_EXCERPTED PASSAGE_.

Elasticsearch nodes are going to out of memory when ~100 fluentd tries to contact it

Hi,
I am using Elasticsearch 7.8.0 in k8s environment. I have 20 ES ingest nodes for serving traffic, 25 data nodes , 3 master nodes. I have around 100 fluentd's for pushing data to ES(data push is not uniform. Some days it can go up to 250gb). Is there any limit in clients reaching to ES. Because eventhough I have good memory the ES data, ingest pods are going out of memory and pods are getting restarted.
Below are the memory configuration for each of them.

_PROBLEM DETAILS_. Please return the passage of the Elasticsearch memory post starting at "Elasticsearch nodes are" and ending at "are getting restarted.", copied word for word.

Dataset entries
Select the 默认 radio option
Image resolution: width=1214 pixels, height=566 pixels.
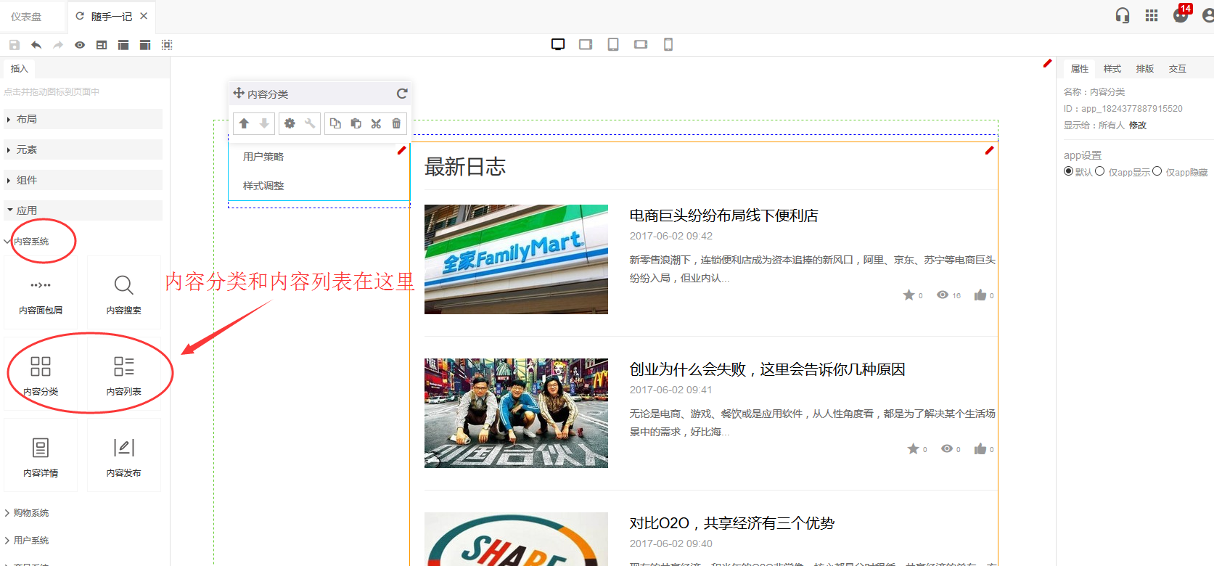pos(1068,171)
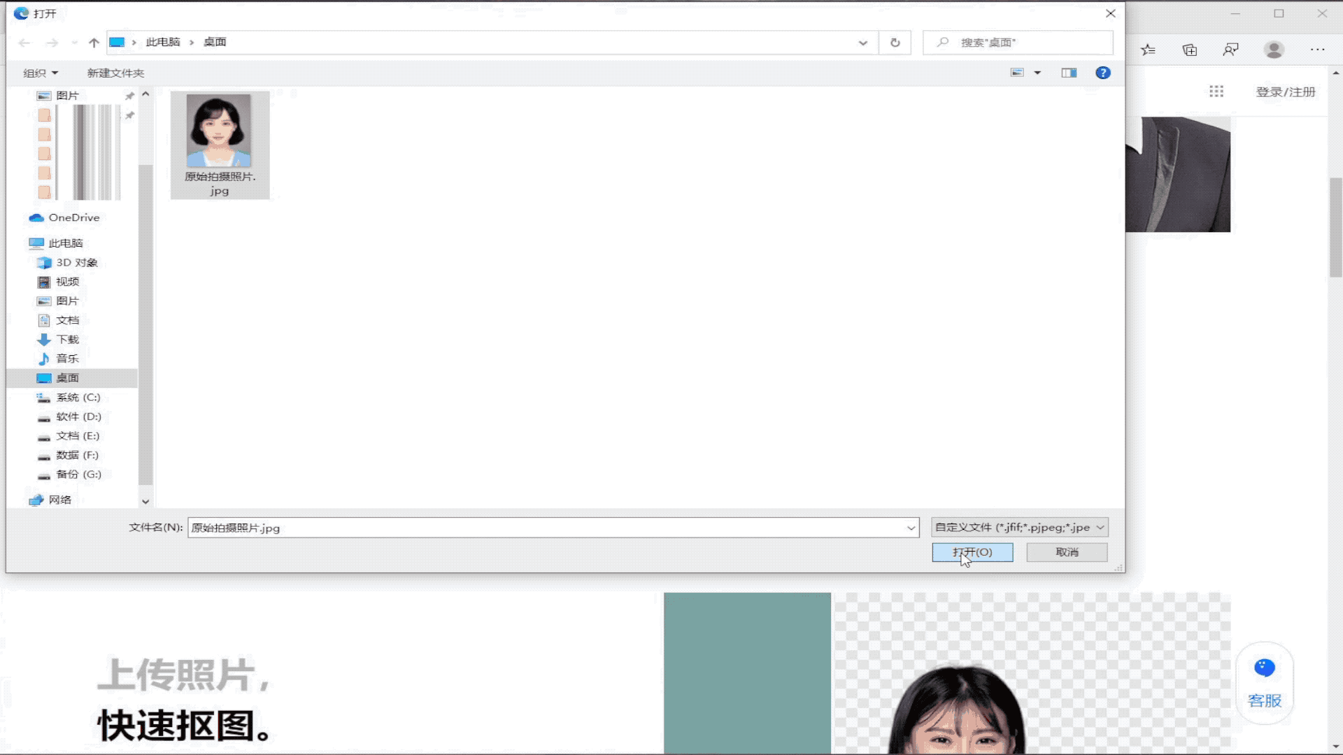Viewport: 1343px width, 755px height.
Task: Open the browser collections icon
Action: (x=1189, y=50)
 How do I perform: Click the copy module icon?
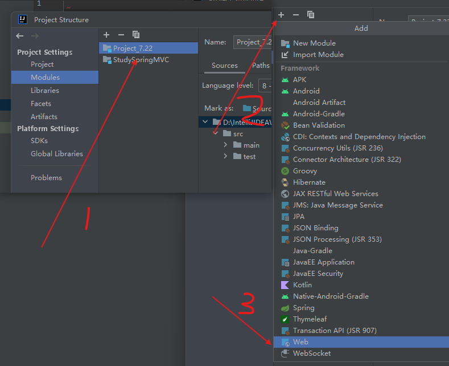pos(135,35)
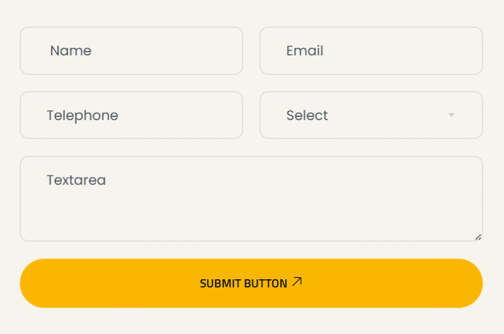
Task: Focus the Email input field
Action: [370, 51]
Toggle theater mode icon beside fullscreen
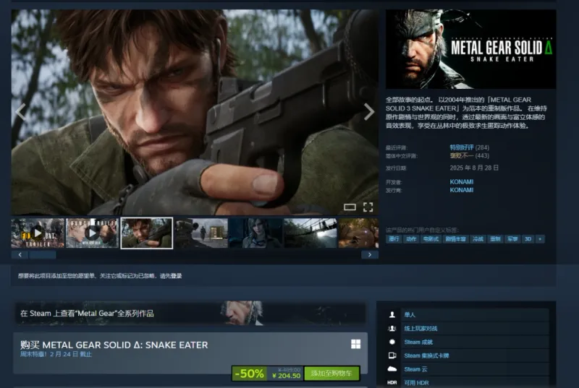 point(350,207)
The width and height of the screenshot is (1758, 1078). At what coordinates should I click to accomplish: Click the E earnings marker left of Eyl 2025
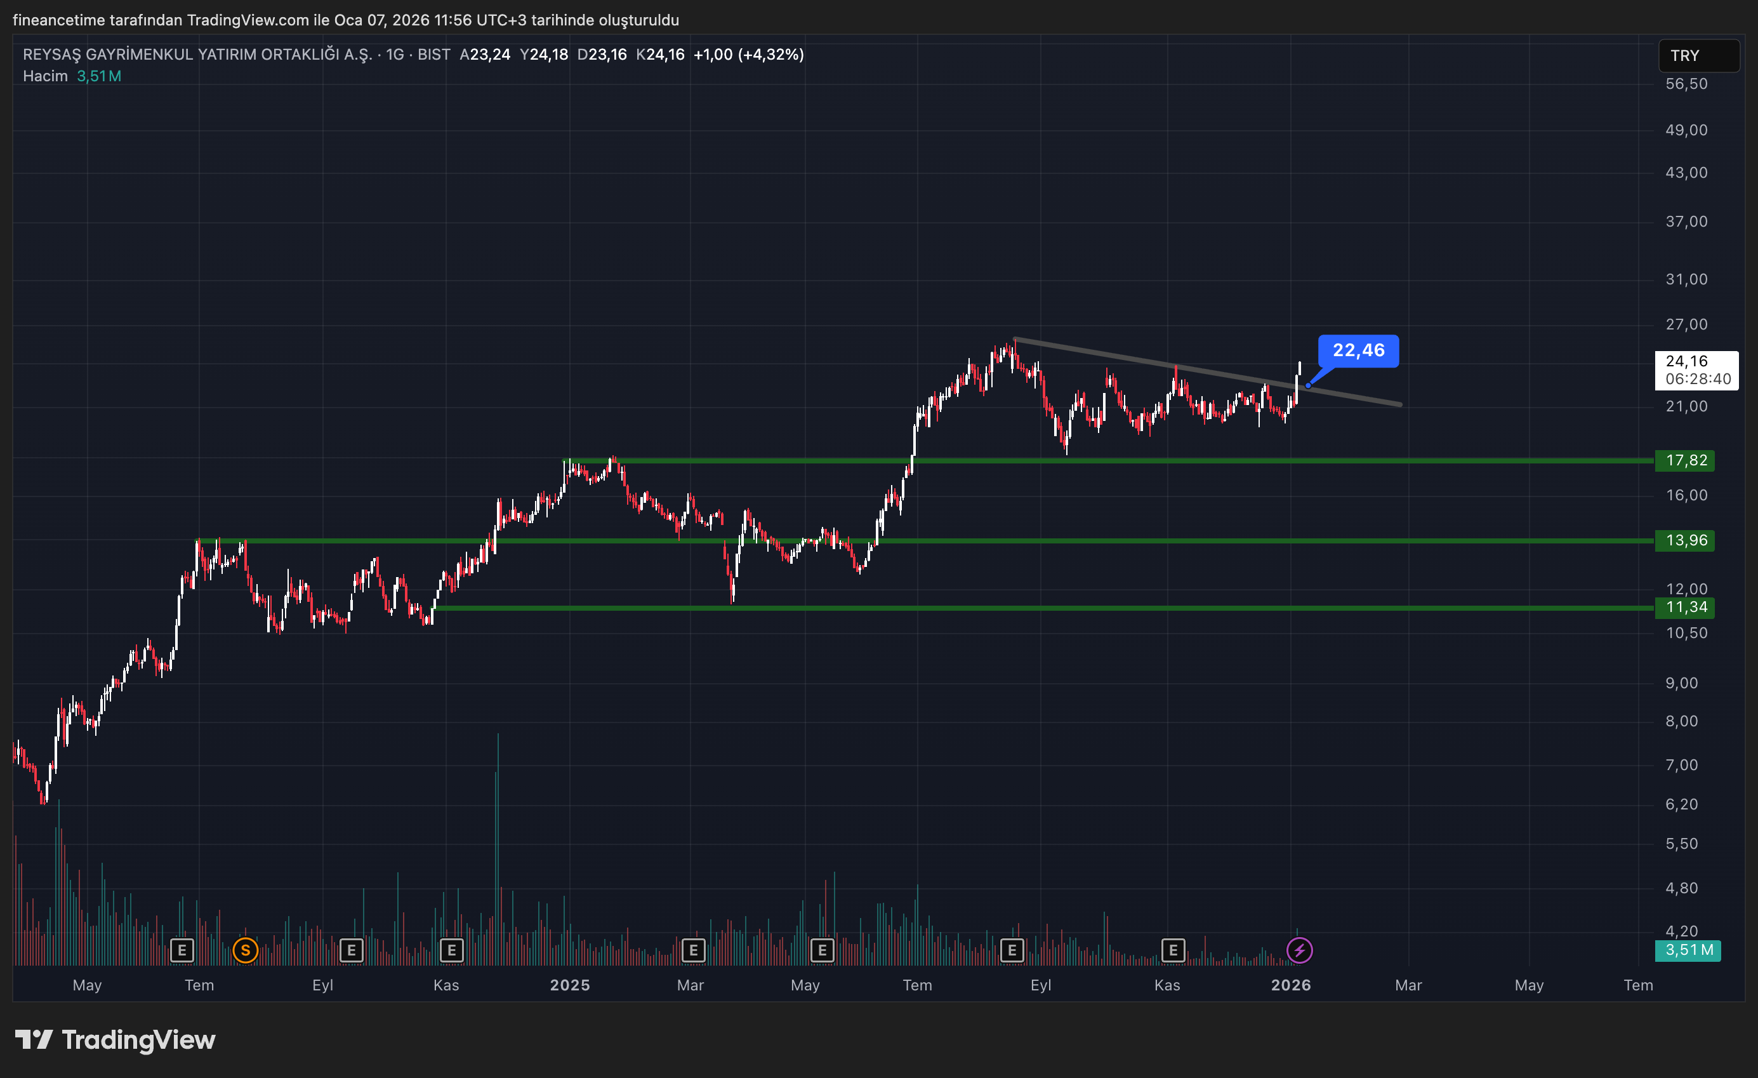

_REPLY TO THE TASK_.
Elasticsearch nodes are going to out of memory when ~100 fluentd tries to contact it

Hi,
I am using Elasticsearch 7.8.0 in k8s environment. I have 20 ES ingest nodes for serving traffic, 25 data nodes , 3 master nodes. I have around 100 fluentd's for pushing data to ES(data push is not uniform. Some days it can go up to 250gb). Is there any limit in clients reaching to ES. Because eventhough I have good memory the ES data, ingest pods are going out of memory and pods are getting restarted.